Pintu kamar tidak tertutup sempurna. Dibukanya perlahan. Juminten melihat pemandangan mencengangkan. Rasanya seperti baru saja dicekik dengan handuk. Di kasur, dua tubuh saling bertukar peluh. Kliwon dan Minthi.
***
Setelah beberapa lama berselang. Semenjak kejadian meremukkan hati di siang yang hujan itu, Minthi perlahan-lahan menjauh dari keluarga Juminten. Kliwon juga telah mengakui khilaf dan berjanji untuk tak menyeleweng lagi. Kliwon berusaha untuk meminta pengampunan. Tapi entah setan dari mana, dendam terus merasuk dalam hati istrinya.
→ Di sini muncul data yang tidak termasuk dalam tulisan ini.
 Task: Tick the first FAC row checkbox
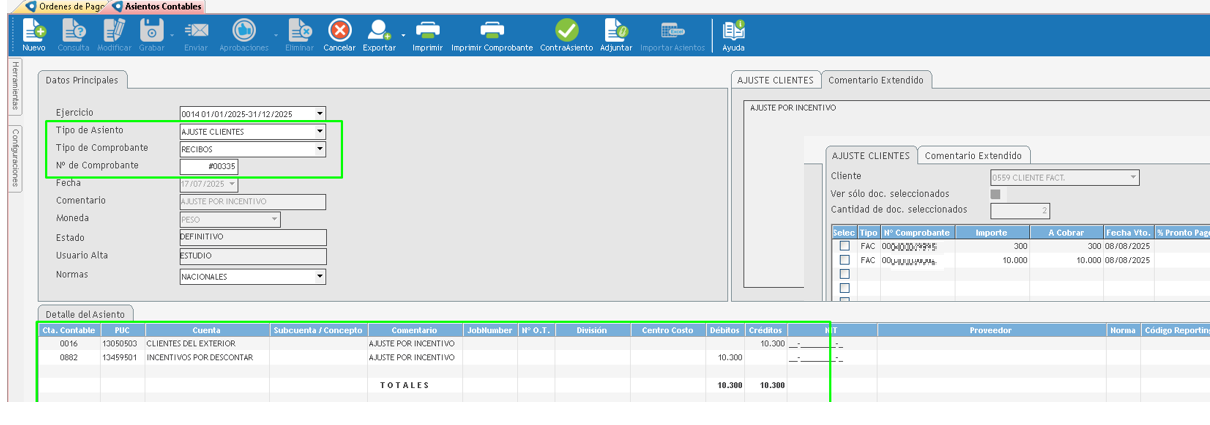click(845, 246)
Suatu ketika, dengan daster kesayangan, Juminten merebahkan diri ke badan Kliwon yang tertidur di dipan dekat dapur. Hari naas itu, hanya suaminya yang pergi ke hutan. Ketika menjelang petang, suaminya pulang dan tak dapat menahan kantuk karena kelelahan. Ketika nafsu Kliwon berdesir, dibalik-lah tubuh istrinya dari atas ke bawah.
Seketika itu, sesosok lelaki muncul dan mendekap mulut Kliwon dari belakang hingga tersengal. Seketika Juminten mengambil selang dan memasukkan dengan paksa ke mulut suaminya. Keran dinyalakan. Air segera memenuhi rongga dada Kliwon. Tak puas, Juminten menjejelkan segenggam daun nilam basah ke rongga mulut, yang kemudian digelonggong lagi. Dalam hitungan menit, nyawa Kliwon melayang. Bersamaan dengan itu, Juminten dan Wage saling bertukar pandang dan berpelukan.